• COMPLETE O SEGUINTE:
**A)** No excerto sobre o discurso de Putin, reescreva o trecho que começa nas palavras "Claro que também" e termina depois de "foi bastante evidente.", trocando "russofobia" por "hostilidade antirrussa".
**B)** Responda, com base no excerto sobre o discurso de Putin:
(i) Que obra de Kipling serve de metáfora para se referir indiretamente ao "Ocidente"?
(ii) Durante a maior parte de quanto tempo se concentrou Putin em questões internas?
(iii) Que serviços descobriram a conspiração para matar Lukashenko?

• EXCERTO FORNECIDO:
-------

O discurso de Putin à Assembleia Federal russa – uma real comunicação de Estado da Nação – foi um golpe de judo que deixou os falcões da esfera atlântica particularmente estupefatos.

O “Ocidente” nem sequer foi mencionado pelo nome. Só indiretamente, ou por meio duma metáfora deliciosa, O Livro da Selva, de Kipling. A política externa só foi abordada no fim, quase como uma reflexão de última hora.

Durante a maior parte de uma hora e meia, Putin concentrou-se em questões internas, pormenorizando uma série de políticas que competem ao estado russo para ajudar os que precisam – famílias de baixos rendimentos, crianças, mães solteiras, jovens profissionais, os menos privilegiados – por exemplo, cheques de saúde universal, até à possibilidade de um rendimento universal num futuro próximo.

Claro que também precisou de abordar o estado altamente volátil das atuais relações internacionais. A maneira concisa que escolheu para o fazer, contra-atacando a predominante russofobia na esfera atlântica, foi bastante evidente.

Primeiro, o essencial. A política da Rússia “é garantir a paz e a segurança para o bem-estar dos nossos cidadãos e para o desenvolvimento estável do nosso país”.

Contudo, se “alguém não quer… o diálogo, e prefere um tom egoísta e arrogante, a Rússia encontrará sempre uma forma de manter a sua posição”.

Destacou “a prática das sanções económicas ilegais, motivadas politicamente”, relacionando-a com “uma coisa muito mais perigosa” tornada invisível na narrativa ocidental: “a recente tentativa de organizar um golpe de estado na Bielorrússia e o assassínio do presidente desse país”. Putin fez questão de sublinhar, “foram ultrapassadas todas as fronteiras”.

A conspiração para matar Lukashenko foi descoberta pelos serviços de informações russos e bielorrussos – que detiveram diversos intervenientes apoiados, obviamente, pelos serviços de informações dos EUA. O Departamento de Estado americano, conforme esperado, negou qualquer envolvimento.

Putin: “Vale a pena realçar as confissões dos participantes detidos na conspiração de que estava a ser preparado um bloqueio a Minsk, incluindo as infraestruturas e as comunicações da cidade, o total encerramento de toda a rede de energia da capital da Bielorrússia. A propósito, isto significa os preparativos para um ataque cibernético maciço”.

E isso conduz a uma verdade muito incómoda: “Segundo parece, não é por acaso que os nossos colegas ocidentais têm rejeitado casmurramente inúmeras propostas do lado russo para instituir um diálogo internacional na área das informações e da segurança cibernética.”

“Assimétrica, rápida e dura”

Putin fez notar como “atacar a Rússia” passou a ser “um desporto, um desporto novo, para quem faz as afirmações mais ruidosas”. Depois, citou Kipling: A Rússia é atacada por tudo e por nada sem qualquer razão. E, claro, todo o tipo de mesquinhos Tabaquis [chacais] rondam em volta de Shere Khan [o tigre] – tido se passa como no livro de Kipling – uivando e prontos a prestar serviço ao seu soberano. Kipling era um grande escritor.”

-------

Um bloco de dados

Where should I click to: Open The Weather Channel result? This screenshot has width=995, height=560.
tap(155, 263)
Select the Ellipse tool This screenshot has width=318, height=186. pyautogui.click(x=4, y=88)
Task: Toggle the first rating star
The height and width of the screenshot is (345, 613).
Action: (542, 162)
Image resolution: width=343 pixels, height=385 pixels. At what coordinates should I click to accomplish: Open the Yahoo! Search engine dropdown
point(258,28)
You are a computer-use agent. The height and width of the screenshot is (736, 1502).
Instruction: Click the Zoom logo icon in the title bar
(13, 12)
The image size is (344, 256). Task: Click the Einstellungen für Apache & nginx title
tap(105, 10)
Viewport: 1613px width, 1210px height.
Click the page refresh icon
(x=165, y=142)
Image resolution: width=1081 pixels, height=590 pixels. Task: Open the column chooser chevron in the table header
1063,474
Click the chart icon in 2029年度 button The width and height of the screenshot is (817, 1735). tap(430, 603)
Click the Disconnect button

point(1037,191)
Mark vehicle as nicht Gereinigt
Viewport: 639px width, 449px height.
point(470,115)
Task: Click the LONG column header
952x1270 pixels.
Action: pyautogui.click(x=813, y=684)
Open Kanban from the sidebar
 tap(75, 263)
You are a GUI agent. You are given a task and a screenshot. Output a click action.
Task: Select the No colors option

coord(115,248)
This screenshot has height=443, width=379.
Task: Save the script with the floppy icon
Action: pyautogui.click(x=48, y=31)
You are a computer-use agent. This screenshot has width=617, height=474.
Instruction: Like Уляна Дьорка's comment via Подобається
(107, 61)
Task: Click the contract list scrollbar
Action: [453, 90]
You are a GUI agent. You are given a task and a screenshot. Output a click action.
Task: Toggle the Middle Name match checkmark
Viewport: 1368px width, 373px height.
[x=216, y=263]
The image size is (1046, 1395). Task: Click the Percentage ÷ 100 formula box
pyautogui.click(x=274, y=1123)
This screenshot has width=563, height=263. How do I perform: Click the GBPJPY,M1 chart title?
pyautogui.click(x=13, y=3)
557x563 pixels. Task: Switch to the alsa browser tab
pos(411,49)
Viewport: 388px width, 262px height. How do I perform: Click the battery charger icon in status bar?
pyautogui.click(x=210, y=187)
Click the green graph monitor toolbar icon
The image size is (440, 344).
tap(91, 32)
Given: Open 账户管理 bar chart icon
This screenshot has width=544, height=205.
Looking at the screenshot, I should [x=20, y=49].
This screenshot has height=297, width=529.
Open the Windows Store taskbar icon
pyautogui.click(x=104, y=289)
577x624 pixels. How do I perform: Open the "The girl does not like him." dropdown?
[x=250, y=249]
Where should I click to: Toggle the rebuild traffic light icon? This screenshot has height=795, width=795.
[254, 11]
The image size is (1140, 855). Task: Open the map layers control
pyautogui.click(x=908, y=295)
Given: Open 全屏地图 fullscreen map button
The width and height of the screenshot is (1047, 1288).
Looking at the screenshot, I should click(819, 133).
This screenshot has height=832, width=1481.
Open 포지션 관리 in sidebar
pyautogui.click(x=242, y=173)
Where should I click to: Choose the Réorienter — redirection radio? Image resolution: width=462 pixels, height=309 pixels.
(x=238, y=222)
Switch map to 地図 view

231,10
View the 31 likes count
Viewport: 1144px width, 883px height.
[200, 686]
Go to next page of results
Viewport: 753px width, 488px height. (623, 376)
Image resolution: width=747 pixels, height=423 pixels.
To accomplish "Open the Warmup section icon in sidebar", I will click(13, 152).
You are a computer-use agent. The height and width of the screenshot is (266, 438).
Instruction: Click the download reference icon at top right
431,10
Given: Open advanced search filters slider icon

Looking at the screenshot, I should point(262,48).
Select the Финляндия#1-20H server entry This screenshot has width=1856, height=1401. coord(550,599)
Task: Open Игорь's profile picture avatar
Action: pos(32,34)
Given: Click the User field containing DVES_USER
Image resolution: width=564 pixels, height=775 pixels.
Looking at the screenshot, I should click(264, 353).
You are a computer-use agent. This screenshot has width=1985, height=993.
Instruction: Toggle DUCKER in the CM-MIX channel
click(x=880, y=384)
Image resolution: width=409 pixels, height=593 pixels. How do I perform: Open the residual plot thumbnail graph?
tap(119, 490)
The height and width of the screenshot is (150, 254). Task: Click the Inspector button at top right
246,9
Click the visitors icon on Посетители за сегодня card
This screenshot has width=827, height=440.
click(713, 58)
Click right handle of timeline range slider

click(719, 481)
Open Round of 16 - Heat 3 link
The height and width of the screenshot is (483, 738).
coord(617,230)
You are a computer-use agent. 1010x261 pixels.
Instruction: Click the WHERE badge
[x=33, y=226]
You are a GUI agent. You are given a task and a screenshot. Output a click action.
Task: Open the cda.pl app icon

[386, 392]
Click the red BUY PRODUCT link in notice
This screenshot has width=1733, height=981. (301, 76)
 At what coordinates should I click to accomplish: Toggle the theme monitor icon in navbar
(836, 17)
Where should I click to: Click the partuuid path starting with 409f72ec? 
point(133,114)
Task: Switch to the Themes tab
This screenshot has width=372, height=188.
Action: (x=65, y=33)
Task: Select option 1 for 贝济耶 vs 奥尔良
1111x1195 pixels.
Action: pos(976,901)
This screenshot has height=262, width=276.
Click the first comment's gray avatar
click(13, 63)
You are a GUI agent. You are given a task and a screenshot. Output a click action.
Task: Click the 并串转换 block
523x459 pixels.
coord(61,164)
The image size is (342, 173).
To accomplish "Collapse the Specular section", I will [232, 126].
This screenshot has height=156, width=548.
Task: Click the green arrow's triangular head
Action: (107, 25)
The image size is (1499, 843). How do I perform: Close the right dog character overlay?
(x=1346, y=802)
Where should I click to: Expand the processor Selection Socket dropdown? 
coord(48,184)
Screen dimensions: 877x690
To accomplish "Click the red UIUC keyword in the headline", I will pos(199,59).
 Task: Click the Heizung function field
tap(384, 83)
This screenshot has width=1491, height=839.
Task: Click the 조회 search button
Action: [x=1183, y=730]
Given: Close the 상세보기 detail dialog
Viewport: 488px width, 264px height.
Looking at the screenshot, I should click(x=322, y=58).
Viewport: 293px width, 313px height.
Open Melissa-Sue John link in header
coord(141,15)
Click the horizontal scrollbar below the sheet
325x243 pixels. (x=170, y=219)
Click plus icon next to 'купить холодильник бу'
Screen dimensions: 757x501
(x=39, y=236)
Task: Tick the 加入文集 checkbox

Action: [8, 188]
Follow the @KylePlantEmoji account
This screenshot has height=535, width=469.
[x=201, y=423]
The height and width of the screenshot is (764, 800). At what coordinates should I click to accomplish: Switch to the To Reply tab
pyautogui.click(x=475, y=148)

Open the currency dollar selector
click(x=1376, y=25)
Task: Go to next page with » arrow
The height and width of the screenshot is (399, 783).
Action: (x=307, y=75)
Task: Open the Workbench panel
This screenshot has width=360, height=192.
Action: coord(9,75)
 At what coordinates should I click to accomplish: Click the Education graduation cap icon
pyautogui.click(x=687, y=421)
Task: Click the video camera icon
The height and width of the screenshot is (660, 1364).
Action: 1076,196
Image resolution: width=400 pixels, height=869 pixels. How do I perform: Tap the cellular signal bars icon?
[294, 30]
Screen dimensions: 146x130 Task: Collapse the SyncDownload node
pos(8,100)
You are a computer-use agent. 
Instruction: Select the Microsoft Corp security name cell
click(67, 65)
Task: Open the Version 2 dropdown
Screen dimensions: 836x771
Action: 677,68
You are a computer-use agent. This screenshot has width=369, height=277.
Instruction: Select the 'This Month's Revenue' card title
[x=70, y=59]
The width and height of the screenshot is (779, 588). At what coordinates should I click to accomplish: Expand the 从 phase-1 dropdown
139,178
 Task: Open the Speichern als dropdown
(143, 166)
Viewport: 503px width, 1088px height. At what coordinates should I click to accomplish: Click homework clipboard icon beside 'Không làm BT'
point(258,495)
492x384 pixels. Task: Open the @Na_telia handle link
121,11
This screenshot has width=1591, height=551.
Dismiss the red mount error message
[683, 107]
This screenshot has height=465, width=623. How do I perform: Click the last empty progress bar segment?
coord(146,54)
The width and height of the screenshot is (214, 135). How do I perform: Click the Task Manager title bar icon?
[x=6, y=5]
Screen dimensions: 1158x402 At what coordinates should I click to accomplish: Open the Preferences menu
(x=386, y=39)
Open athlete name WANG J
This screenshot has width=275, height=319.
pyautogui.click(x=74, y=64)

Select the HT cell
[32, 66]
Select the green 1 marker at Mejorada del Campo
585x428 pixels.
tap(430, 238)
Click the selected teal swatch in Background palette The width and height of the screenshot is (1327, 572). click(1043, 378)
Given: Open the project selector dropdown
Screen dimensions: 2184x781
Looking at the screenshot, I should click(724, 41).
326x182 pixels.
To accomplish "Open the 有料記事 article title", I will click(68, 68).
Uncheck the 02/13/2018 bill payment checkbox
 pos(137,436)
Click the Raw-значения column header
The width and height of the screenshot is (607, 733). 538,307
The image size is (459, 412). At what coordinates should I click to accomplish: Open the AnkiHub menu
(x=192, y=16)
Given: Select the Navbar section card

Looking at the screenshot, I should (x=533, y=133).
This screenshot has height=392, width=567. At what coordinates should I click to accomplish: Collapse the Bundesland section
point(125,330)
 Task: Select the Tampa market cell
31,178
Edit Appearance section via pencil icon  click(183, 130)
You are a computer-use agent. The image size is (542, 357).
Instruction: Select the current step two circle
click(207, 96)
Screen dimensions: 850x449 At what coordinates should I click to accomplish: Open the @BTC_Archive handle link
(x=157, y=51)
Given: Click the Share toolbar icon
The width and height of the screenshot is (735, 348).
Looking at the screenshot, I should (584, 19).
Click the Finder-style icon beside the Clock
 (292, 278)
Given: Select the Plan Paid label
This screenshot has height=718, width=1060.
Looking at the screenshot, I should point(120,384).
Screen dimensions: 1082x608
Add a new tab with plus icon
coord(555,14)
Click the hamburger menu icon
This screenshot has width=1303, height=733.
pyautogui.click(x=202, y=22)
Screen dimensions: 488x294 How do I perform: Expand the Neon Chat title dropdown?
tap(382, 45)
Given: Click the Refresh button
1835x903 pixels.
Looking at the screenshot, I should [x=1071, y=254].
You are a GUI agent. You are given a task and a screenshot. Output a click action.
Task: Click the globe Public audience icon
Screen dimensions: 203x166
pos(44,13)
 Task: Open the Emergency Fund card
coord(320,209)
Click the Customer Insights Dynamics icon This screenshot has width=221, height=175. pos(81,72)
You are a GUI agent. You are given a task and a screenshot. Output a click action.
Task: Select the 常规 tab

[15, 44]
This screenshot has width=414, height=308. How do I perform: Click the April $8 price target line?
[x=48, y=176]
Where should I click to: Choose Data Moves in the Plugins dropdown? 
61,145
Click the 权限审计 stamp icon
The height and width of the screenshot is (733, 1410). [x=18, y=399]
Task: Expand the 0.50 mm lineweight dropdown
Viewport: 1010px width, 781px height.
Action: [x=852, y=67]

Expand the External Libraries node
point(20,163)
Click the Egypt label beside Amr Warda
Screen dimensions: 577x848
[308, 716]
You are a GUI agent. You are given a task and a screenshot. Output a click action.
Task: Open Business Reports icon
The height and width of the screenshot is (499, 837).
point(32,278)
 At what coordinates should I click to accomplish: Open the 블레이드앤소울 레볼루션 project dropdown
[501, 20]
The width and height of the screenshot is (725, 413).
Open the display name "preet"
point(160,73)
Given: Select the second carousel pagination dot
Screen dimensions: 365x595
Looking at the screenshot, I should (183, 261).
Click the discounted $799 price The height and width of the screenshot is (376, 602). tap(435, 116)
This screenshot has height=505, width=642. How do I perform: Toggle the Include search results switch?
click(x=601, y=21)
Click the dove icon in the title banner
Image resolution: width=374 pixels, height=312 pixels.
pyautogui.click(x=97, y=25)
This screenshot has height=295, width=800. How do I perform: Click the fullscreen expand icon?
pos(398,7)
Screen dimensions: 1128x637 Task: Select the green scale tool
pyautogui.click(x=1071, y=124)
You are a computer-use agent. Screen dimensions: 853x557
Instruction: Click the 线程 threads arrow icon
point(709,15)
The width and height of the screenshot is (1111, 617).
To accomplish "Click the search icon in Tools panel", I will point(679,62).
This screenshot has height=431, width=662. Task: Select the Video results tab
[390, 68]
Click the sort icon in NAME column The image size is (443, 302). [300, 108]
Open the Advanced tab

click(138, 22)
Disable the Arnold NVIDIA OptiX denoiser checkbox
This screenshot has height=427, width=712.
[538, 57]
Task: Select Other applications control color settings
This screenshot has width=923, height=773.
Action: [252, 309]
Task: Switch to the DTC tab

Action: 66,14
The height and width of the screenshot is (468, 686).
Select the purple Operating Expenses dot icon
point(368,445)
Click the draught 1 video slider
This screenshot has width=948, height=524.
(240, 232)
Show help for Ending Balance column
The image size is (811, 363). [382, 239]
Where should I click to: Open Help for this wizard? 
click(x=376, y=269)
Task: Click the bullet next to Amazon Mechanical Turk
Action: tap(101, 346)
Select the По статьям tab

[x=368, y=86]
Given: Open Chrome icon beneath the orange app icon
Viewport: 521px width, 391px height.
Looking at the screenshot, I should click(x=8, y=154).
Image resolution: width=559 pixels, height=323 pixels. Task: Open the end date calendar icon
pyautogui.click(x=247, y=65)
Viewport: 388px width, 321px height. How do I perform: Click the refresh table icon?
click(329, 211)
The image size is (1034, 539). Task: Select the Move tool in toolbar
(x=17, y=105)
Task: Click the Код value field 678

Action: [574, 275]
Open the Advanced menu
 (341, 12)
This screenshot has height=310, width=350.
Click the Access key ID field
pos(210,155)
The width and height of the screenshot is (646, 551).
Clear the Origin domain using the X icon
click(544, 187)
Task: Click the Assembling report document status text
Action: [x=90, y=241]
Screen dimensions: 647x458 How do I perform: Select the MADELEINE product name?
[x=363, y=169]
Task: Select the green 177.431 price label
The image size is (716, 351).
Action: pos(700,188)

-------

• RESPOSTAS ÀS TAREFAS:
**A)**
Claro que também precisou de abordar o estado altamente volátil das atuais relações internacionais. A maneira concisa que escolheu para o fazer, contra-atacando a predominante hostilidade antirrussa na esfera atlântica, foi bastante evidente.

**B)**
(i) O Livro da Selva.
(ii) Durante a maior parte de uma hora e meia.
(iii) Os serviços de informações russos e bielorrussos.